Did anyone see pictures of Jon Hamm with a beard? Yowza. He is my Too Good For Television Imaginary Boyfriend.

Eric Ripert is my Hot French Chef/Too Good For Television Imaginary Boyfriend. Have you ever heard this man talk? It's sinful...

Who are your imaginary boy/girlfriends?

Wednesday, February 03, 2010

Home Is Where The Snark Is

I want to protect my daughter's privacy and allow her teenage transgressions to happen in relative obscurity, but I will say that I do not feel comfortable leaving town if she is not with me, no matter what arrangements I have made for her care when I'm gone. So I sort of feel like I'm grounded, too. I wanted to visit friends in Little Rock this weekend because I never go to Little Rock just to have fun and not work. But I'll be at home. Where I've been since well before the holidays. Home, home, home. Good thing I love home.

But it's getting to me. So last night, after a glass or two of bubbly had gone straight to my head, I decided to have a party Saturday night.

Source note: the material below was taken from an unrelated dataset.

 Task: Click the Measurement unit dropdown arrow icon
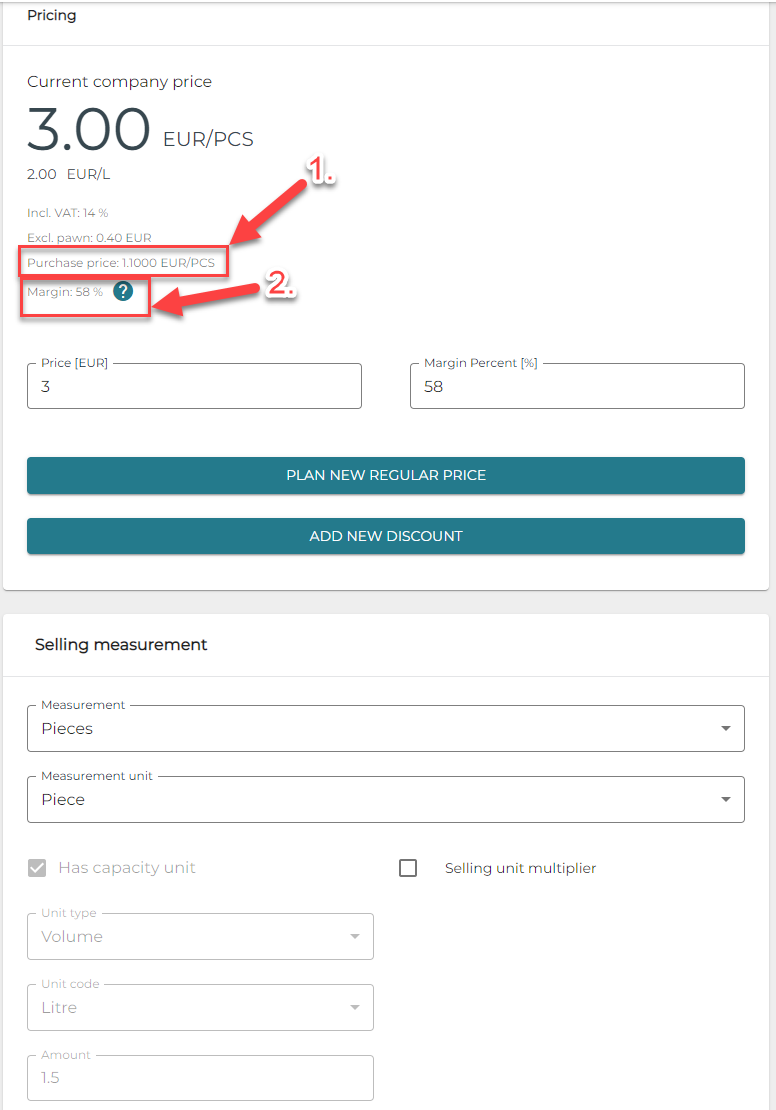726,800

Relaxed and casual, but still - a party! I want to make party food and build a fire and clean the house and have people over.

Speaking of food, I know I've been totally neglecting the "Meals" section of this here blog. Why don't I pull out my good camera to document each step of the meal? Well...it's Winter. The light isn't good in the kitchen this time of year. But really? I just forget. Luckily I sometimes remember to snap photos with my phone. So here are some phone photos of recent meals:

You can't really tell what this is, but I bet you know it's Winter food. Bear grub. It's leftover shepherd's pie with a hearty mushroom sauce on top. Eaten while wearing wool socks and watching the snow fall. Nothing goes better with a can of champagne (ha!).
This was a breakfast I made myself over the snow holiday. It's corn tortillas filled with a slice of ham and some white cheddar topped with fried eggs, salsa, and arugula. YUMMY brunch at home food.
Stella requested Thai noodle soup last night so I cut a bunch of corners and made it quick and dirty (and delicious) using canned chicken broth, coconut milk, frozen shrimp, tofu, ginger, onions, red pepper, jalapenos, and garlic. Then I just assembled all the toppings - cellophane noodles, bean sprouts, cilantro, green onions, fresh jalapenos, and Sriracha sauce.
I can't wait to have leftovers tonight!

Oh looky here. This isn't a meal. But he's so little and skinny you could probably wrap a hot dog bun around him. Trouble maker!